How to Get a Personal Loan
- Compare options. Use WalletHub’s tool to check credit requirements, APRs, estimated monthly payments, loan lengths and more. Consider visiting your local banks and credit unions, too.
- Check for pre-qualification. Most lenders will allow you to see if you pre-qualify for a personal loan and to estimate your rates. Being pre-qualified doesn’t guarantee approval, but it means your odds are great.
- Apply. You will have to provide personal info (name, address, SSN), financial info (income, employment status, housing payments) and more. Make sure you fill out everything honestly and accurately.
- Wait for your funds. It generally takes at least 1-7 business days to get the money after personal loan approval.
Now that you know what a personal loan is, you’re in a better position to consider applying for one.

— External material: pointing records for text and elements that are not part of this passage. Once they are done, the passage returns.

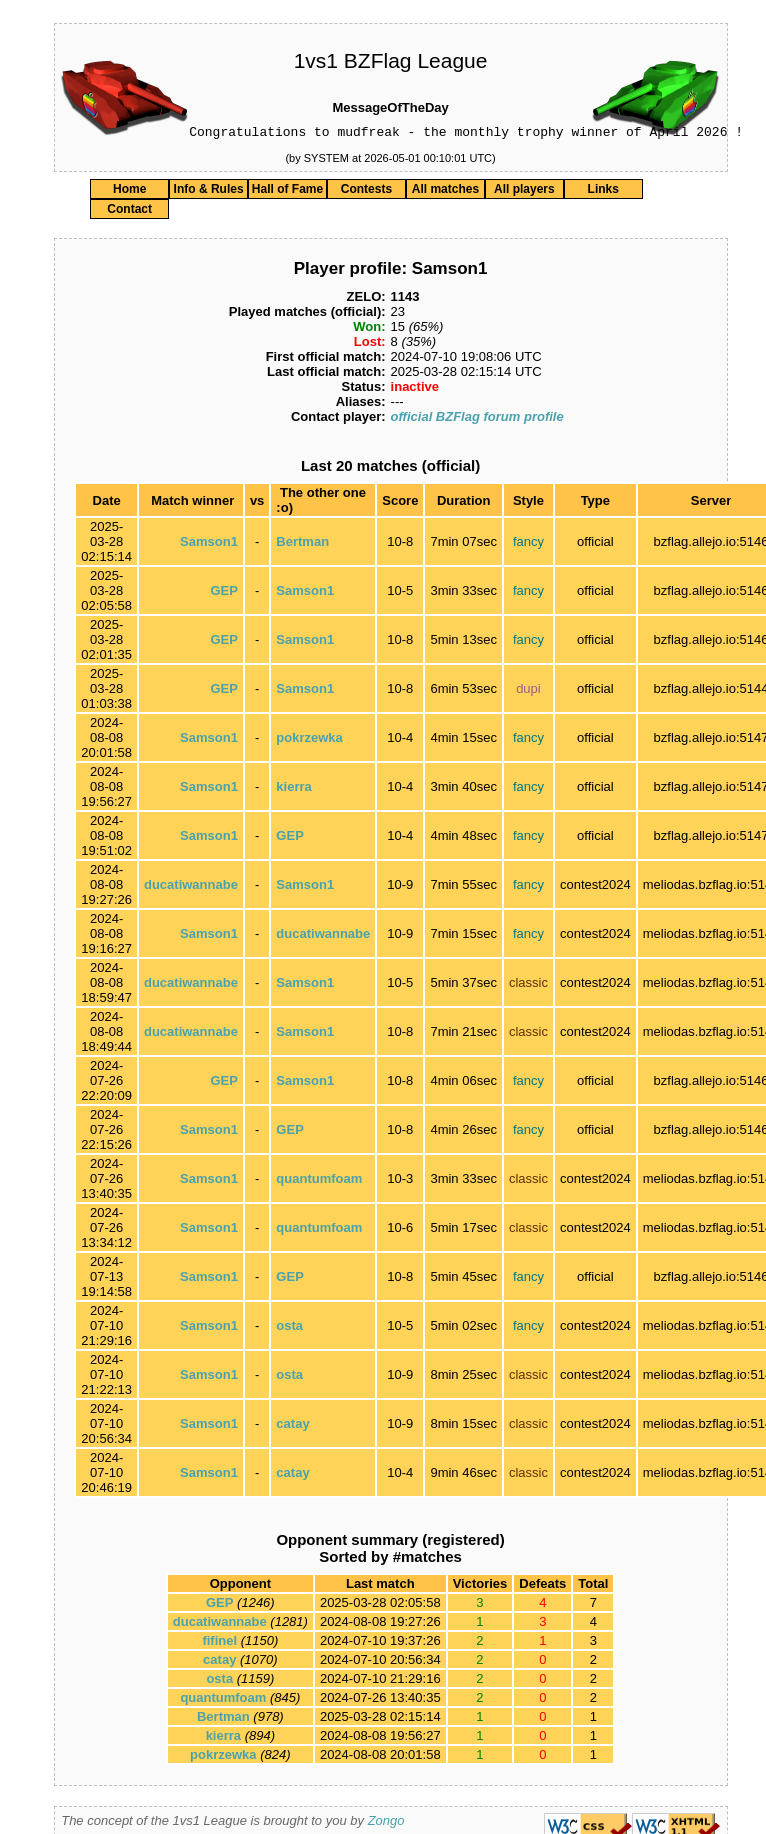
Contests (366, 192)
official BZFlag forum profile (477, 419)
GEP (223, 593)
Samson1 (209, 544)
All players (524, 192)
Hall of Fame (287, 192)
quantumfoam (319, 1181)
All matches (445, 192)
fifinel (219, 1643)
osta (289, 1328)
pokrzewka (309, 740)
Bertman (302, 544)
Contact (129, 212)
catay (292, 1426)
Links (603, 192)
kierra (293, 789)
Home (129, 192)
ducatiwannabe (191, 887)
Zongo (386, 1823)
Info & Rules (209, 192)
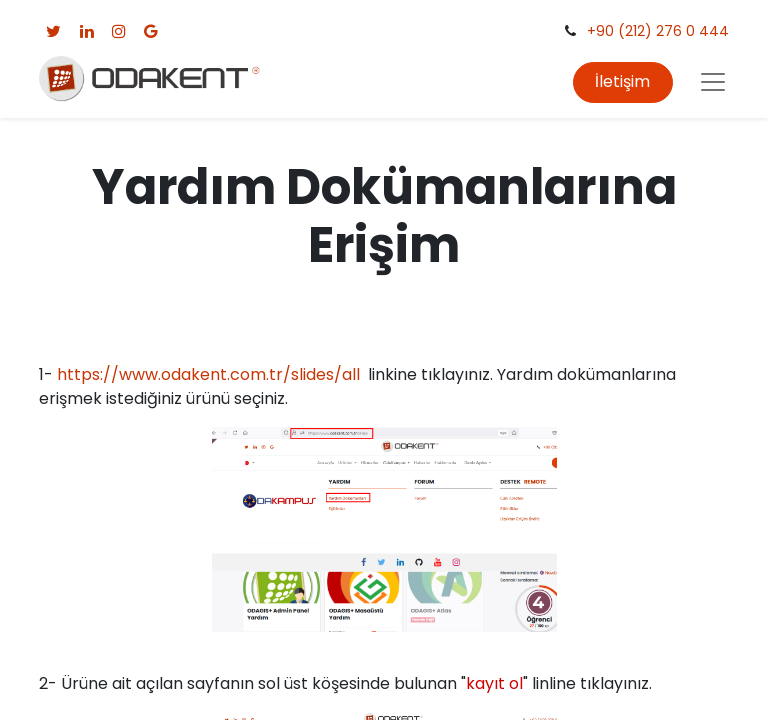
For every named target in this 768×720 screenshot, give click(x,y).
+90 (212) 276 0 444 (658, 31)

The most important part of the process is comparison shopping, and you can easily compare personal loans right here on WalletHub. You can filter for your credit level, the loan amount, your location and the number of months to pay back what you borrow. Once you see your offers, you can compare their rates, payments and fees.
You can also see if the lender will pre-qualify you. If you’re pre-qualified, you can apply with much more confidence that you’ll be approved (though it’s never certain). If you are not pre-qualified for a particular personal loan, consider offers from other lenders instead so you don’t waste a hard inquiry on your credit report.